2. When meeting acquaintances, to emphasize that every occasion is unique.
For example, imagine you are lost in the streets of Kyoto, and when you ask for help, you end up chatting for ten minutes because the person you asked for directions happens to have lived in the United States for a while. When you part company, ichigo ichie would be an appropriate way to say goodbye. By saying this, you let them know that this was a pleasant encounter that will not happen again in the future.
The second usage is closer to what we've seen with the tea ceremony. It's used with friends we see often, to emphasize that each time we meet is unique and special. Our lives go on, and each of us grows and is transformed as time goes by. As Heraclitus said, "No man ever steps in the same river twice, for it's not the same river and he's not the same man."
In both uses of the expression, the point is to show gratitude and appreciate a shared moment in our lives.
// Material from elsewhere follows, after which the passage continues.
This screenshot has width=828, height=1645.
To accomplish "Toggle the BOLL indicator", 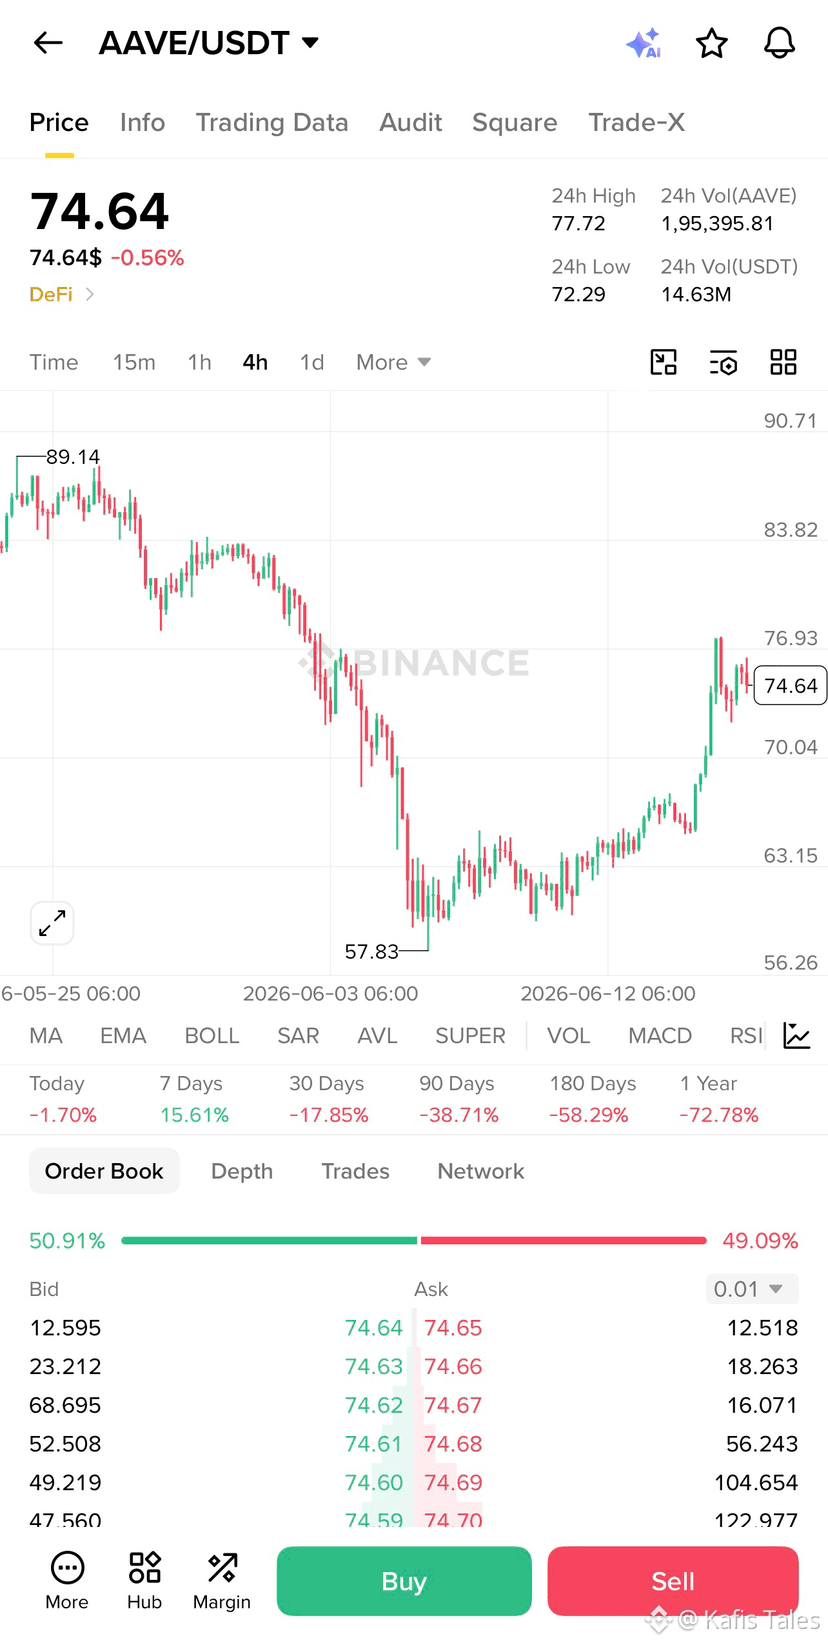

At the same time, it also conveys a hint of nostalgia, and like the ritual of the monks mentioned earlier, it reminds us that our passage through life is fleeting. Ichigo ichie makes us aware that each time could be the last.
The goal of this book is not only to introduce you to the many fascinating aspects of Japanese culture related to ichigo ichie but also to help you create and experience unforgettable moments, with yourself and with others.
As you'll see in the chapters that follow, the cultivation and practice of ichigo ichie will allow you to lead a happier, more fulfilled life, without feeling weighed down by the past or anxious about the future. You will learn to live fully in the present, acknowledging and appreciating the gift of every moment.
At the end of this journey together, we will have become hunters of special moments. We will know how to capture these moments mid-flight, and savor them for what they are: unique, once-in-a-lifetime experiences.
There's a Peanuts cartoon that shows Snoopy and Charlie Brown from behind, sitting on a jetty beside a lake, having the following conversation:
"Someday, we will all die, Snoopy!"
"True, but on all the other days, we will not."
The meaning of the second statement goes beyond humor. We don't know when we'll have to leave this world-and that's just as well-but what does depend on us is how we spend "all the other days," all those when we are alive. And those days are made up of encounters and moments that we can either allow to slip away or make unforgettable.
This reminds us of the end of the epic film Boyhood, which Richard Linklater filmed with the same actors over the course of twelve years so that the viewer could see life pass by before his eyes. For 165 minutes, we watch Mason-who at the beginning of the film is a boy of six whose parents are divorced-as he grows up and has a range of experiences, until he starts college.
After Mason overcomes many difficulties, the film ends with him going on a hiking trip with his new college friends. Mason has become an intelligent, sensitive young man, and he watches the sun set with a girl we suspect will become important in his life.
"You know how everyone's always saying 'seize the moment'?" she says excitedly. "I don't know, I'm kinda thinkin' it's the other way round. You know, like, the moment seizes us."
The meaning of this scene has been widely discussed, and it has much to do with ichigo ichie.
Just as pregnant women see baby bumps everywhere they look, as soon as we become moment hunters, everything ends up being unique and sublime, since we have the privilege of knowing that what we are experiencing right now will never happen again.